Erythromycin, which was discovered in a soil sample from the Philippines in 1949, has been on the market as a drug by 1953. “For 60 years chemists have been very, very creative, finding clever ways to ‘decorate’ this molecule, making changes around its periphery to produce antibiotics that are safer, more effective, and overcome the resistance bacteria have developed,” says Dr. Myers, Amory Houghton Professor of Chemistry and Chemical Biology in Harvard’s Department of Chemistry and Chemical Biology. “That process is semisynthesis, modifying the naturally occurring substance.”
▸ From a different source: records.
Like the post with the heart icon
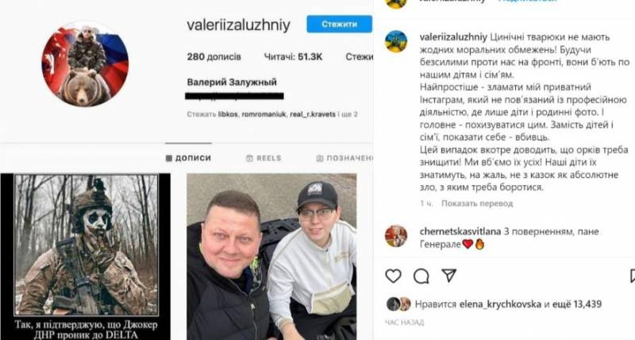The image size is (635, 340). [x=393, y=276]

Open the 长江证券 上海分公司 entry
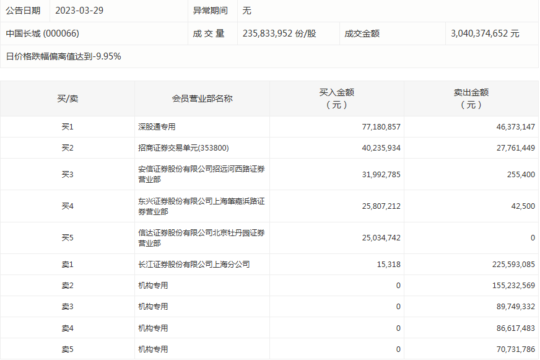194,265
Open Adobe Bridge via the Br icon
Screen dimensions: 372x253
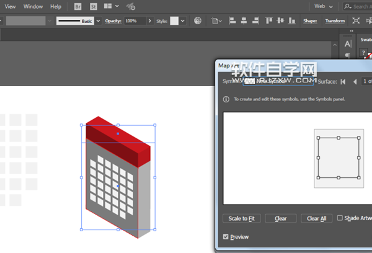coord(78,6)
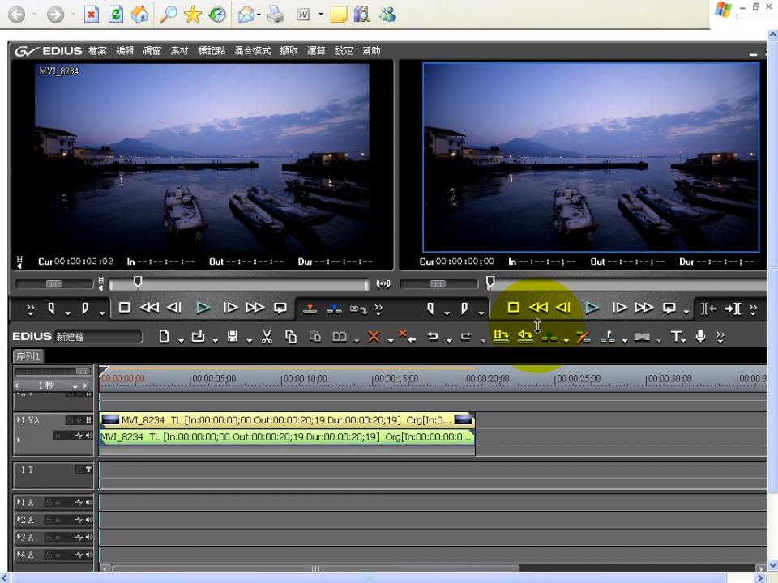Click the 設定 menu item
778x583 pixels.
point(344,51)
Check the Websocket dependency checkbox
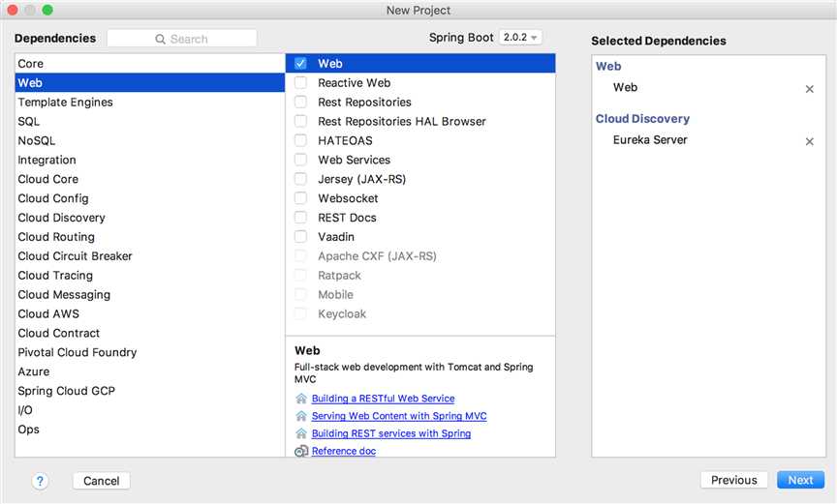 coord(301,198)
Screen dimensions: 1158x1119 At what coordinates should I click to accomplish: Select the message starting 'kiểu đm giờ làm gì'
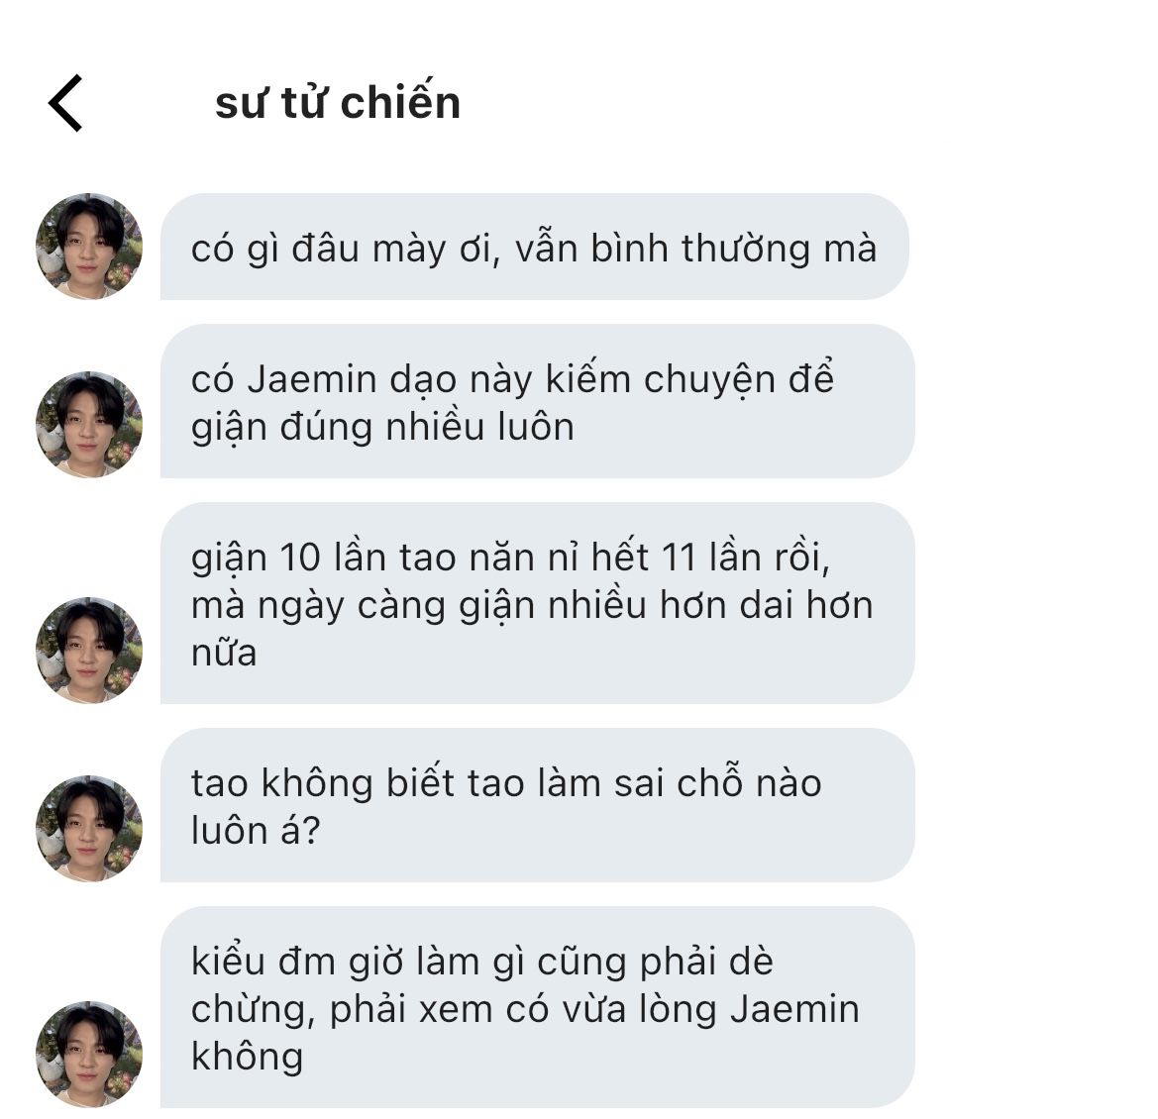coord(538,1007)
In contrast, the process described in the Nature study involves using “eight industrial chemicals or substances derived from them,” according to Dr. Myers, and manipulating them in various combinations and then testing the products against panels of disease causing bacteria. This allows us to make new “new compounds in fewer steps than was previously possible.”
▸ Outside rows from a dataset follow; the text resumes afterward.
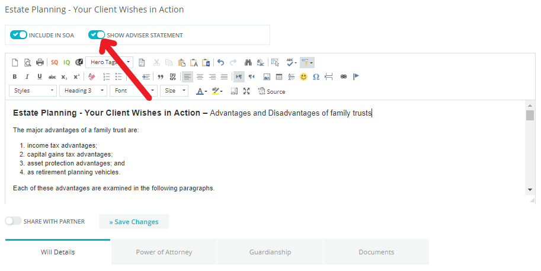Image resolution: width=541 pixels, height=271 pixels.
Task: Click the Print icon in toolbar
Action: [40, 62]
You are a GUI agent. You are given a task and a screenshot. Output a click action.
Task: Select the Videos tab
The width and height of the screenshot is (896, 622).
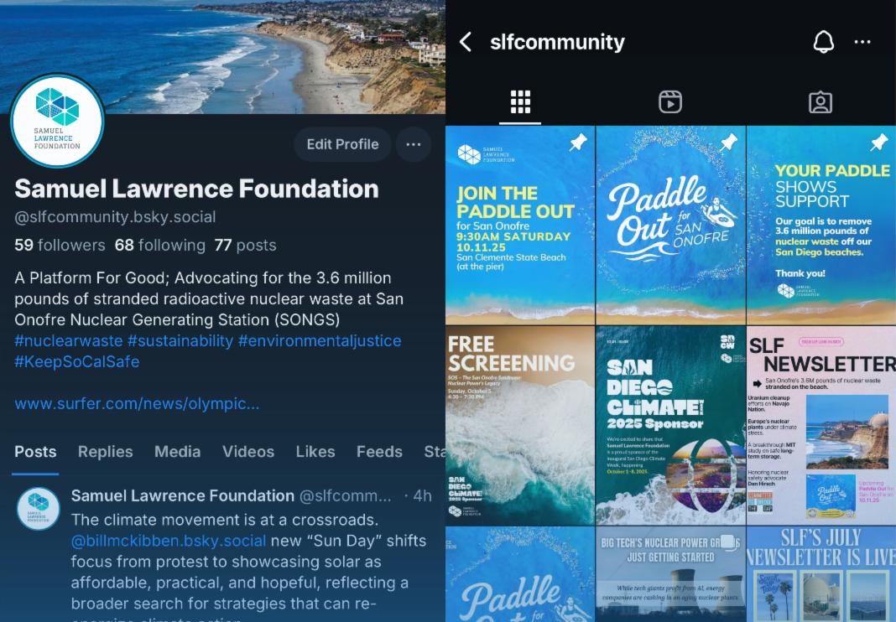[248, 452]
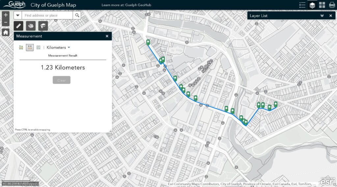Image resolution: width=337 pixels, height=187 pixels.
Task: Click the graduation cap widget button
Action: tap(43, 26)
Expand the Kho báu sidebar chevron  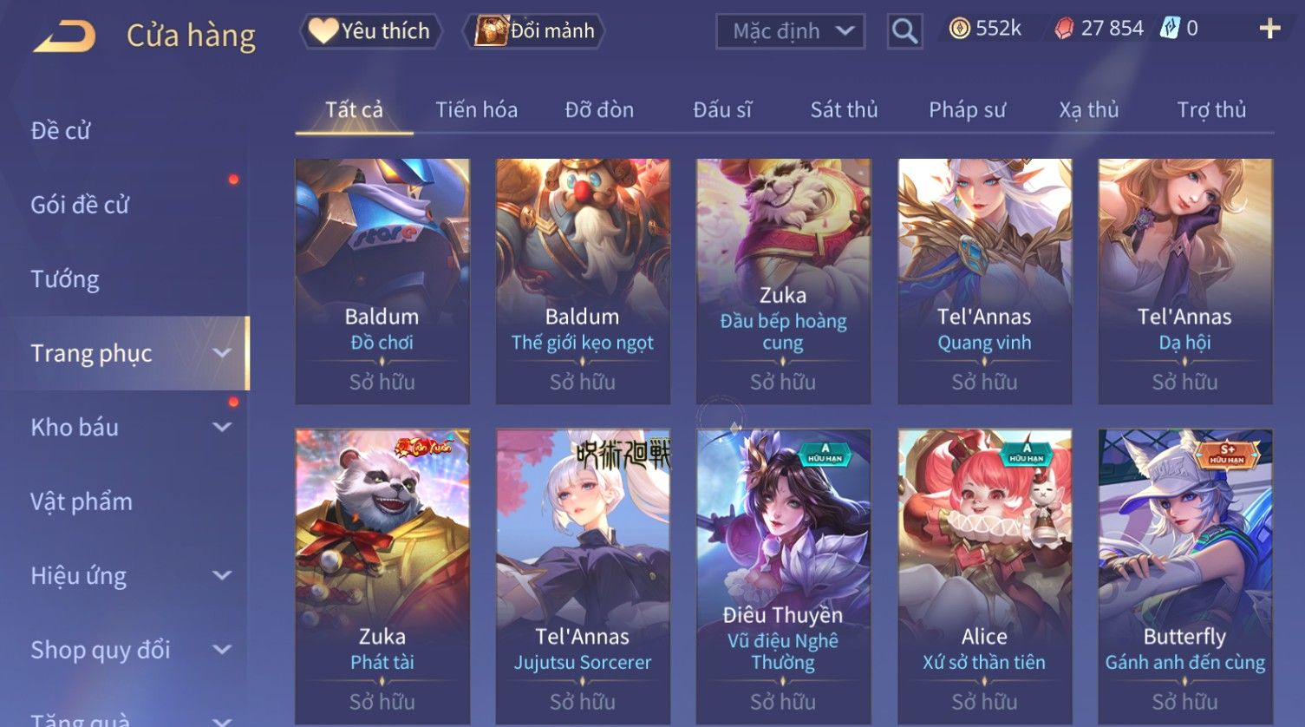point(222,427)
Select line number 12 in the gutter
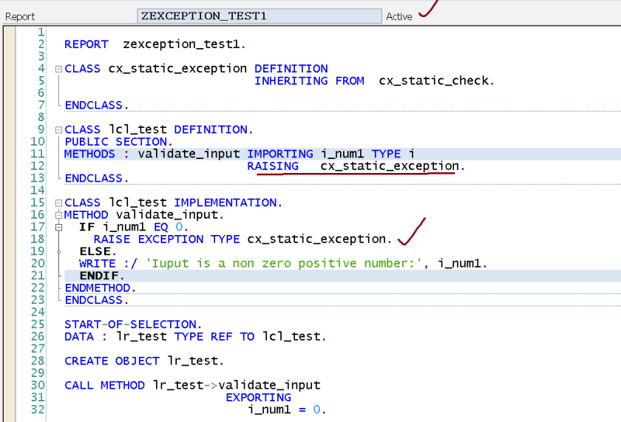621x422 pixels. 38,166
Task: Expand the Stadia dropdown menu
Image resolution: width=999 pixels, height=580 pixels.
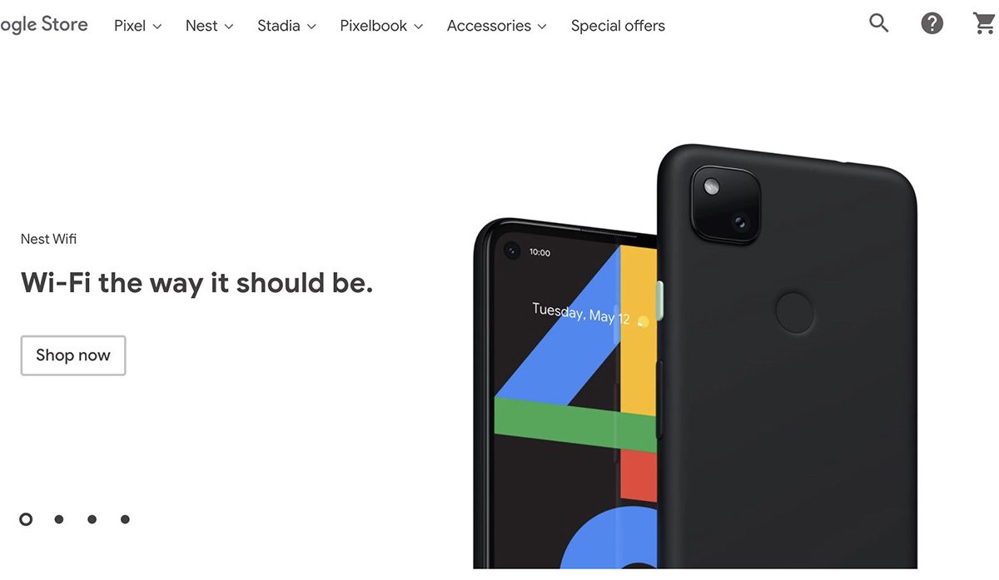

For a host of reasons, from the difficulty of developing antibiotics to the relatively low return on investment they offer, by 2013 the number of international pharmaceutical companies developing antibiotics had dwindled to four. And in each 5-year period from 1983 through 2007, the number of new antibiotics approved for use in the U.S. decreased, from 16 at the beginning of that period to only five by its end.
One thing that has complicated antibiotic development is a perceived reluctance by federal agencies to fund the research. In fact, Dr. Myers says, his new antibiotic development system would have been impossible without support from a Harvard alum and his wife who are interested in science and Harvard’s Blavatnik Accelerator Fund, which provided support for the initial creation of Myers’s company Macrolide Pharmaceuticals.
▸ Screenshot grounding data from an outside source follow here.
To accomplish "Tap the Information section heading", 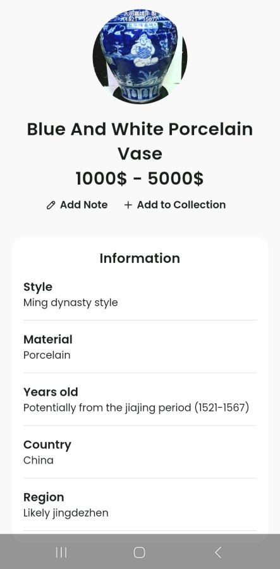I will [x=140, y=259].
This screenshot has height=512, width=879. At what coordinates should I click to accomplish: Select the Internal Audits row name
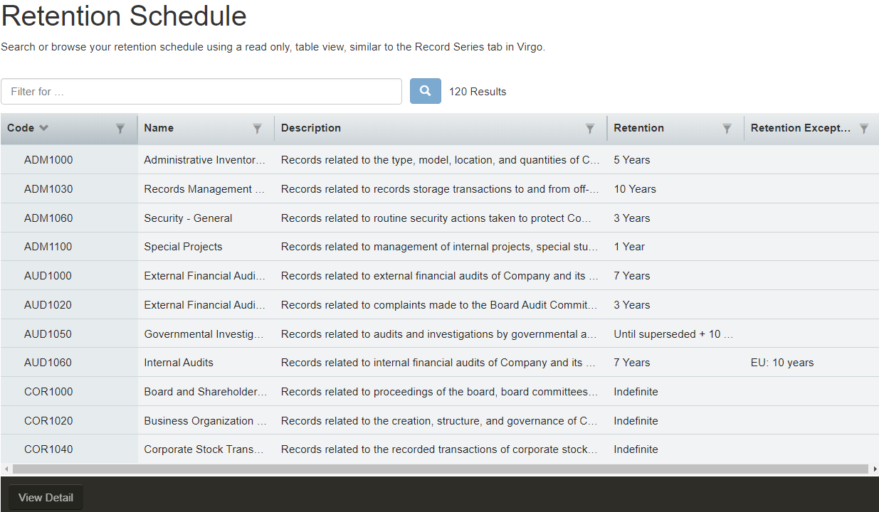179,363
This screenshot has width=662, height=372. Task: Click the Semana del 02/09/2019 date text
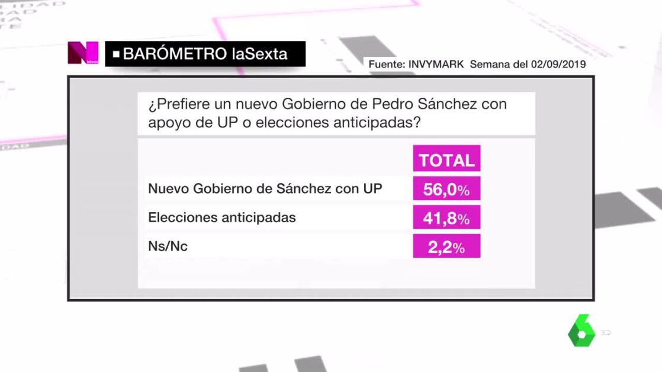pyautogui.click(x=528, y=64)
“I was making a presentation to a group of visiting alumns interested in science and one, Alastair Mactaggart, asked me about funding. I told him I had no funding because at that time we didn’t, and he followed me back to my office and said, ‘this is ridiculous: we have to do something about this’.”
Dr. Myers said that without the support of Mactaggart and his wife, Celine, and the Gustavus and Louise Pfeiffer Research Foundation, the new antibiotic creation platform would not exist. “And the Blavatnik Accelerator funding was also hugely important.”
“One of the things that’s quite encouraging about the data in our paper is that some of the structures we’ve made are active against clinical bacterial strains that are resistant to every known macrolide,” notes Dr. Myers.
In fact, he added, two of the 350 compounds reported on in the Nature paper have, in initial testing, shown efficacy against a bacterium that has become resistant to vancomycin, “which is known as the antibiotic of last resort. And if you have a bug that’s resistant to vancomycin, you’re in trouble,” Dr. Myers adds.
He is quick to point out that the road from drug candidate to a treatment at the bedside is long, arduous, and expensive.
“I said to a friend the other day that I’m really pleased this paper is out. My students worked unbelievably hard to make this happen. But if this is where this ends, I won’t be satisfied. Our objective from day one was to have a drug in the clinic.”